▶ _Text segment_:
━━━━━━━━
New SAE Emissions Standard J2992 and the Promise of FTIR Spectroscopy
June 5, 2015 -Categorized in:
As EPA emissions standards for internal combustion have become stricter, engineers require tools that are capable of accurately detecting smaller and smaller concentrations of gaseous emissions. Examples include Carbon monoxide (CO), Carbon Dioxide (CO2), Oxides of Nitrogen (NO, NO2, N2O) ammonia (NH3) methane (CH4), and formaldehyde (H2CO). One technology that holds significant promise for the engine testing professional is Fourier Transform Infrared (FTIR) spectroscopy.
FTIRs already have a foothold in diesel engine test labs for use in of Selective Catalytic Reduction (SCR) development. FTIR is also a mature technology with a long track record in other industries – petro chemical, pharmaceutical, criminal investigation – to name a few. Given that some engine testing facilities already have access to an FTIR analyzer, the possibility of using an existing tool for testing a wider variety of gaseous constituents is very attractive.
What’s the catch? Well, currently EPA 1065, Engine Testing Procedures, does not have much to say about engine testing with FTIRs. Sure, there are a couple mentions in relation to N2O but these are very general (for example, “use appropriate analytical procedures…”) or point to other EPA test methods (EPT Test Method 320 in specific) which are quite cumbersome to read and aren’t written specifically for engine testing. In addition, many professionals in the engine testing field don’t have extensive experience with FTIR so it can be challenging to use this tool in a manner that both works for the user and keeps the EPA happy.
━━━━━━━━
[Dataset items]
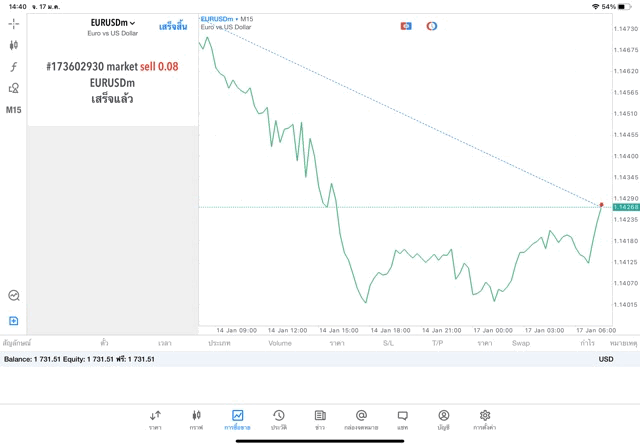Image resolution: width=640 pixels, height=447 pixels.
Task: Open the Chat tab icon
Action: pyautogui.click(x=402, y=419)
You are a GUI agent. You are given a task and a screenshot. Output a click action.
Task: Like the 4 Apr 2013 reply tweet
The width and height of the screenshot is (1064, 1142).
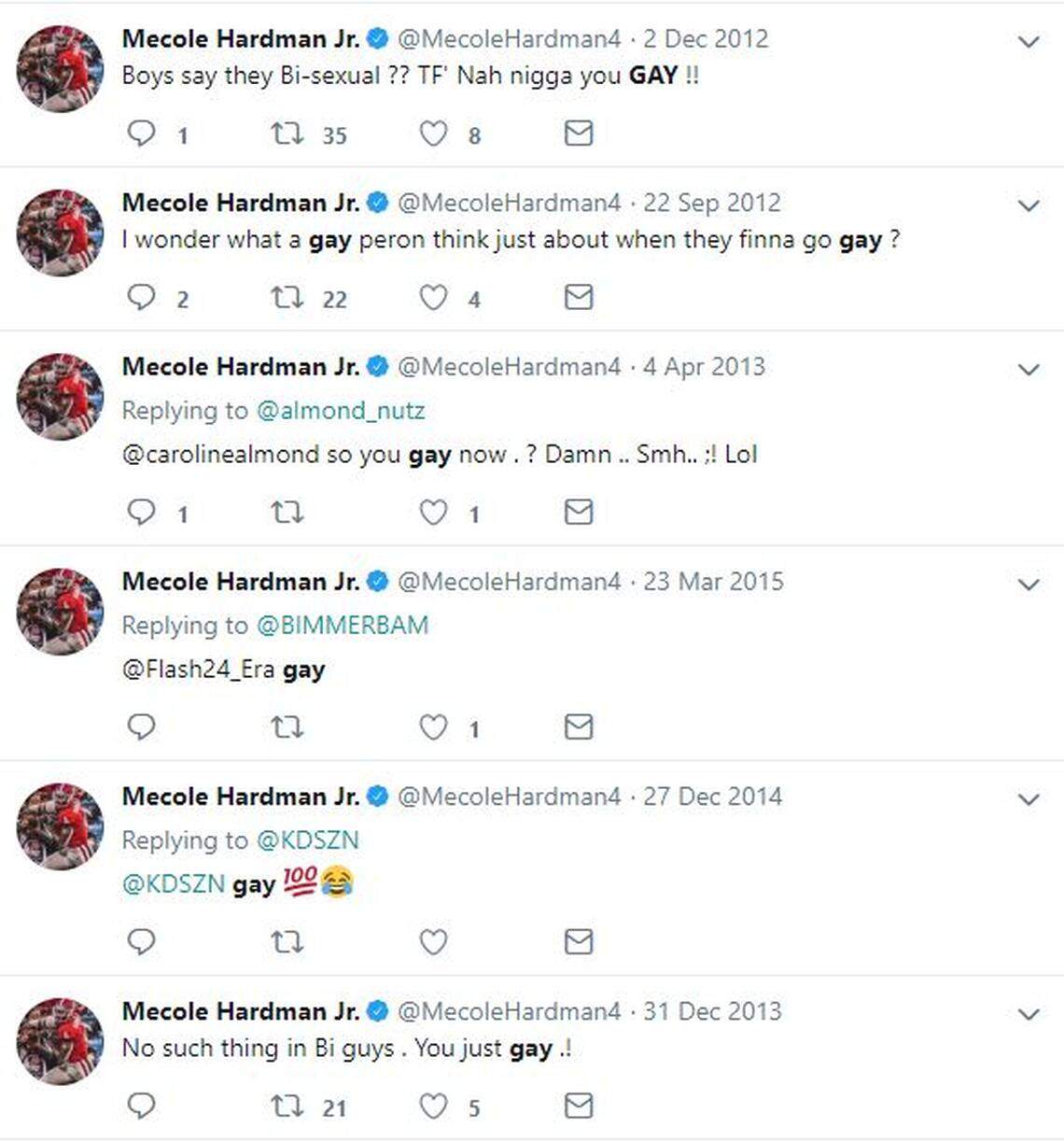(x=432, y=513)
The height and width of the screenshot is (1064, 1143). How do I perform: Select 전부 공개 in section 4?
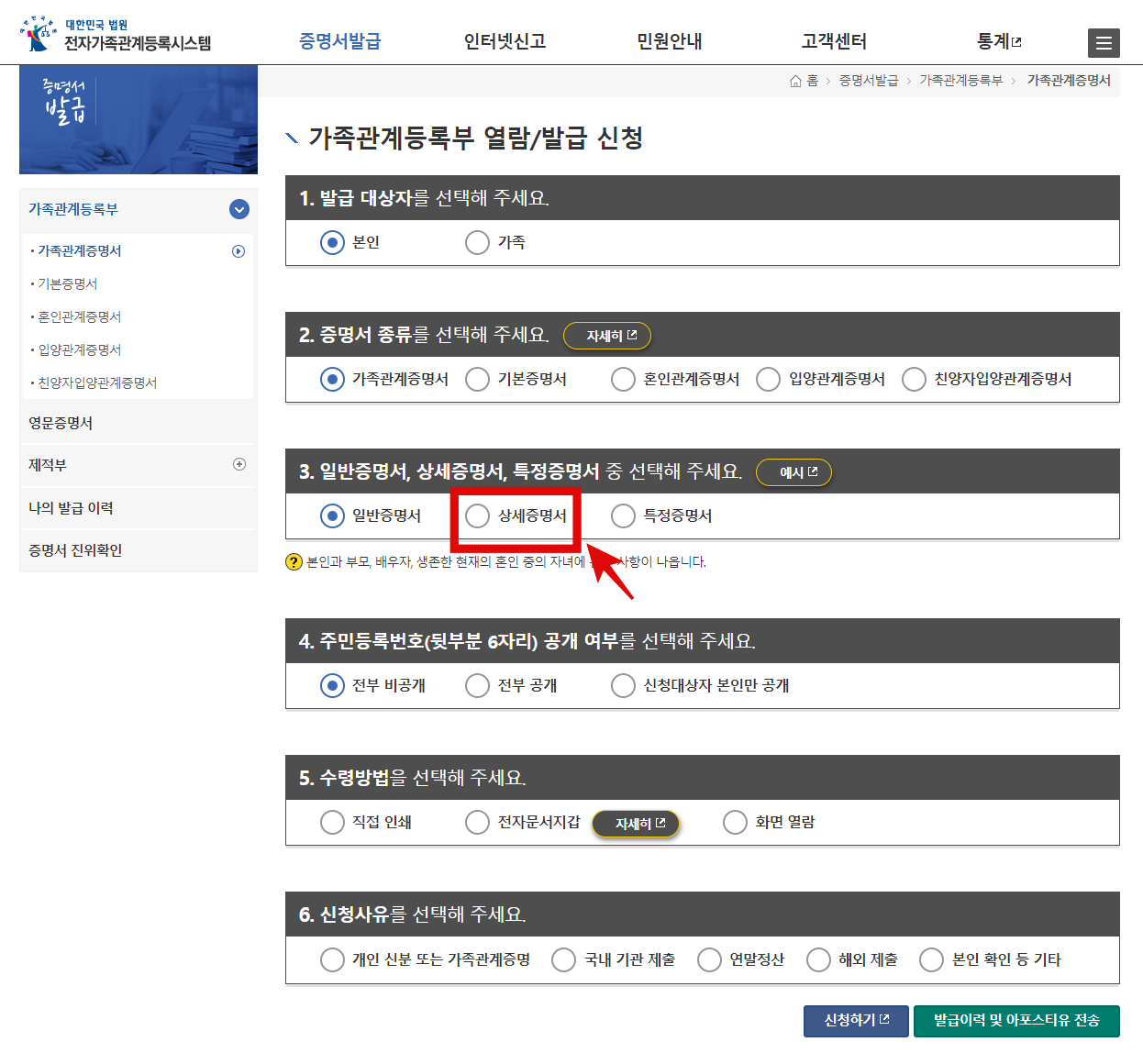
━━━━━━━━
▶ _Aim of the exercise_: Reproduce word for word the passage of the FTIR spectroscopy article from "New SAE Emissions" to "Infrared (FTIR) spectroscopy.". Rely only on the text for this work.

▶ _Solved exercise_:
New SAE Emissions Standard J2992 and the Promise of FTIR Spectroscopy
June 5, 2015 -Categorized in:
As EPA emissions standards for internal combustion have become stricter, engineers require tools that are capable of accurately detecting smaller and smaller concentrations of gaseous emissions. Examples include Carbon monoxide (CO), Carbon Dioxide (CO2), Oxides of Nitrogen (NO, NO2, N2O) ammonia (NH3) methane (CH4), and formaldehyde (H2CO). One technology that holds significant promise for the engine testing professional is Fourier Transform Infrared (FTIR) spectroscopy.